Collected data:
+ + + +
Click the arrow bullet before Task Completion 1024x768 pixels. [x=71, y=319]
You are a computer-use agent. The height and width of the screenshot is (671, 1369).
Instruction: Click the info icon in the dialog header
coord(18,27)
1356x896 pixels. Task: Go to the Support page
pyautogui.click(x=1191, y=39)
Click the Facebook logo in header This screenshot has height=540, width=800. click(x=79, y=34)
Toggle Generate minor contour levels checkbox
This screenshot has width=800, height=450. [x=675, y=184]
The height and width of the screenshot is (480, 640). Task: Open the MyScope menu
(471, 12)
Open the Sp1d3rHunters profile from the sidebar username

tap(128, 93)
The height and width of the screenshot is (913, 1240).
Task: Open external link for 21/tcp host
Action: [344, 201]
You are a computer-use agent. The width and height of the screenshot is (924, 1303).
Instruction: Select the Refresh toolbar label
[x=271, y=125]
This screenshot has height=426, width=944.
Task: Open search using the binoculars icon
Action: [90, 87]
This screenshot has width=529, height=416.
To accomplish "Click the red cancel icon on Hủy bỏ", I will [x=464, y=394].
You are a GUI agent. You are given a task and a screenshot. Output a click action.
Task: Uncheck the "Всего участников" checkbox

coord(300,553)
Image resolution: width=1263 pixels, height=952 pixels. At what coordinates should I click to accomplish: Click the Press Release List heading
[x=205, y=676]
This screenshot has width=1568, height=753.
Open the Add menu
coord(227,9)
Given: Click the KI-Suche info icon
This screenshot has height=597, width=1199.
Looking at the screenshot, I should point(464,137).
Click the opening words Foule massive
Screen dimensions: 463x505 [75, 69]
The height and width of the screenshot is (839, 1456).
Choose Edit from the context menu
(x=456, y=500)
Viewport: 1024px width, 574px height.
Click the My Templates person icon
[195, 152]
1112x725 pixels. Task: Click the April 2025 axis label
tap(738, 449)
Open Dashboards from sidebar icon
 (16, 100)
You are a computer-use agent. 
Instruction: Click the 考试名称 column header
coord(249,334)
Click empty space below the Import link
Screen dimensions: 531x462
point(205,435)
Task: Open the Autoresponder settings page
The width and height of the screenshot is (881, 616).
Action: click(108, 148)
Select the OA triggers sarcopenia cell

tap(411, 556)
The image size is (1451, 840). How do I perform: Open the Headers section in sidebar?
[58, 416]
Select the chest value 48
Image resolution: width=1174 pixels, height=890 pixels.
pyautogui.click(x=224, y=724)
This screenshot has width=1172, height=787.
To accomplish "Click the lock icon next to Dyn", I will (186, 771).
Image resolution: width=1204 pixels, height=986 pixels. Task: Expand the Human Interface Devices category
+ + + +
■ **Work to complete**
Which of the lines above hold the string "will"? Copy each one.

■ **Exercise result**
To accomplish "Click the red cancel icon on Hủy bỏ", I will [x=464, y=394].
To accomplish "Click the lock icon next to Dyn", I will (186, 771).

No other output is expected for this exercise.